A Texas Fight Over Competing Leases

Let’s proceed directly to the takeaways from Fort Apache Energy, Inc. v.  Short OG III, Ltd., et al, a Southern District of Texas bankruptcy district court opinion. (Gray Reed partners Jim Ormiston, Gabe Vick and Kristen Kelly represented Short OG III)

The other guy’s operations will not extend your lease beyond the primary term.

Texas law does not allow an oil and gas lessee to rely on a cotenant’s production to extend the term of the lease. Fort Apache and Short et al owned competing leases on 112 acres in Tyler County. The Southern Star lease expired because Fort Apache did not operate on the land during the primary term and could not rely on its lack of operations to extend the lease. Fort Apache testified that it was not economically viable to drill its own well on already developed land and it had no intention to develop the lease. The fact that an operation is uneconomical is not a reason to justify a lack of production. As cotenant Fort Apache had equal rights and access to produce.  

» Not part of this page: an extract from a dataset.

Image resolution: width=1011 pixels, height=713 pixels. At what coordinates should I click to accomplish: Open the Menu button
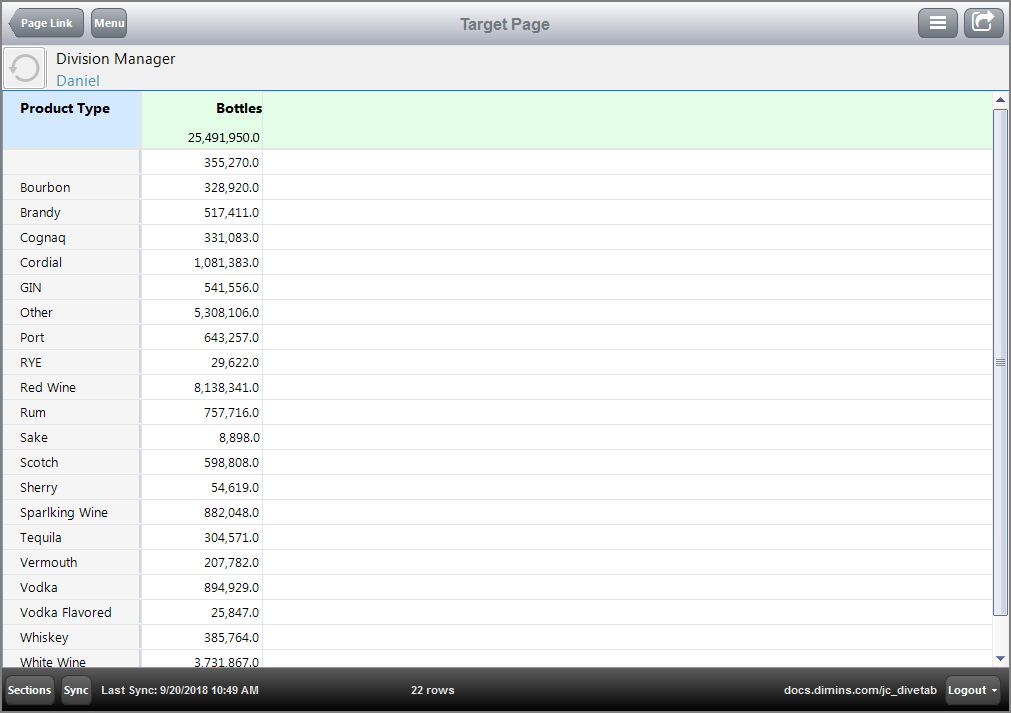coord(108,23)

If you sue me, I have standing to assert lease expiration

Fort Apache argued without success that Short et al lacked standing to challenge a motion for summary judgment on expiration of the Southern Star lease because they were not third-party beneficiaries or contracting parties. Their standing was derived from their defense against Fort Apache’s trespass claim.

No trespass by a cotenant

A cotenant has the right to possess land to extract minerals and only owes an accounting of the proceeds less reasonable costs in production and marketing. Short et al, as owners of a competing lease, did not trespass because they were cotenants. Fort Apache’s trespass claim failed because it did not offer evidence to show that Short et al dispossessed it from the land.

Reliance on repudiation?

A lessee who never intends to drill a well cannot rely on its lessor’s repudiation of an oil and gas lease.

Background

In this limited space I will try (sub-optimally) to do justice to the maze of facts and events behind this ruling. Let’s just say, generally speaking, the following happened:

Hranivitz, Sr. and McBride each owned half of the land and signed competing leases. People died. Their descendants and successors signed some leases and ratified others, some with authority and some without, some timely and some not. More people died, leading to a legal tug of war over who had legal title to the property and the right to dispose of it: the administrator of the estate or the testamentary trustee?

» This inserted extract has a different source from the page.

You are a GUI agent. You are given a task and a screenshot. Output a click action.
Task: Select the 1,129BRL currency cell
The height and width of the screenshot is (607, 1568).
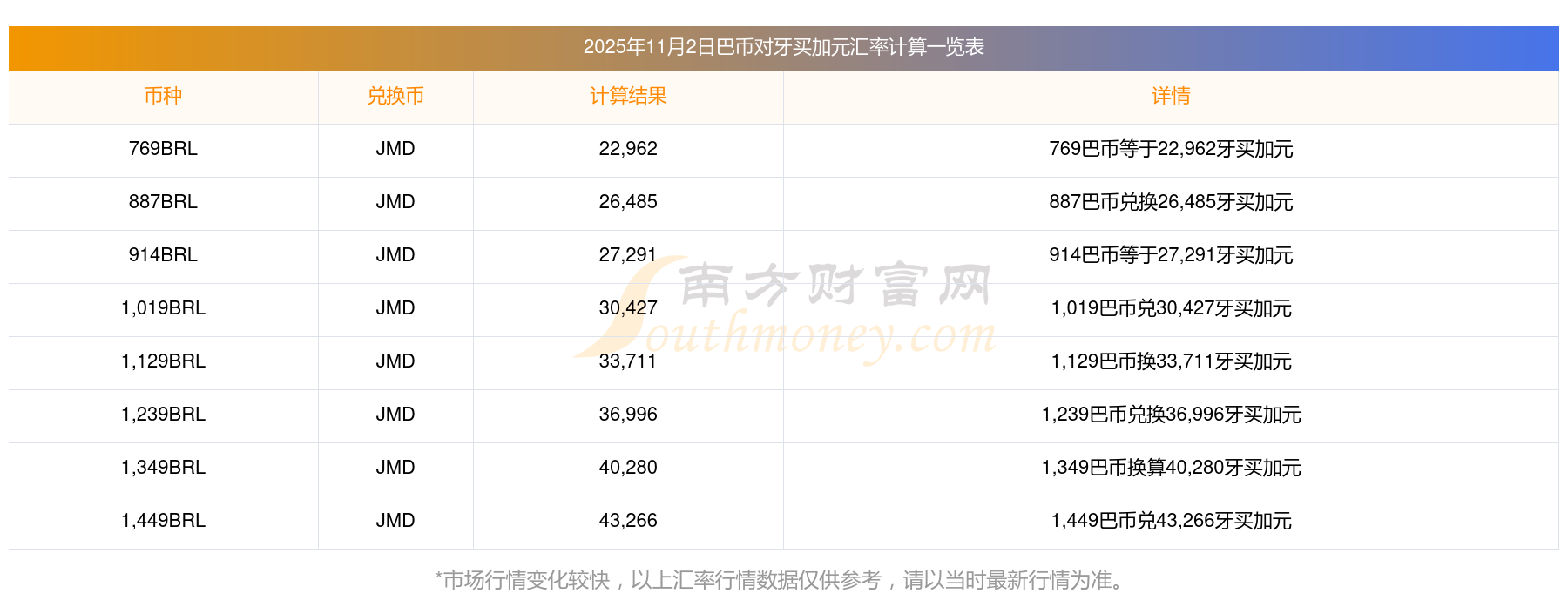point(163,361)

Fort Apache sued alleging seven assorted causes of action: Short et al counterclaimed.

Working interest owner (with Short et al) Aztec filed for bankruptcy. The working interest owners’ counterclaims and third-party claims are still pending in a baknruptcy adversary proceeding.

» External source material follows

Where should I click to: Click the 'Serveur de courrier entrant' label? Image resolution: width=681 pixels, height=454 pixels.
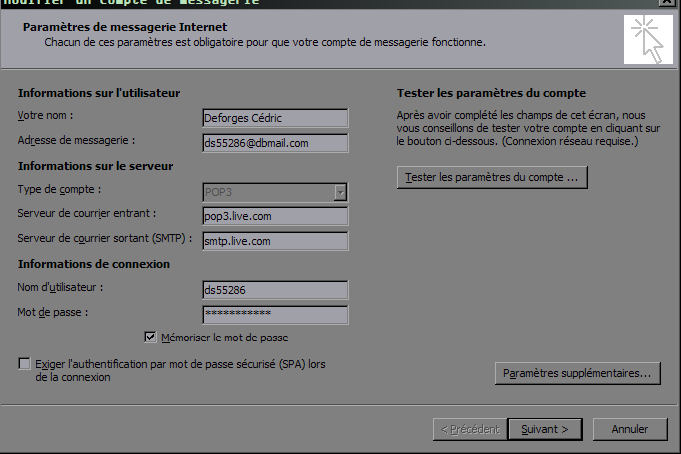click(x=87, y=214)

The Bankruptcy Court issued an opinion that the Southern Star lease was superior to the Miller lease and ratification of the Miller lease was void, but at the time the prevailing lease might have expired.

Conclusion, for now

Short et al’s claim for expiration of the Southern Star lease prevails. Because Fort Apache never conducted operations on the lease after trying and failing to negotiate a joint development agreement with Short et al., the lease expired. Fort Apache’s partial summary judgment motion on trespass is denied.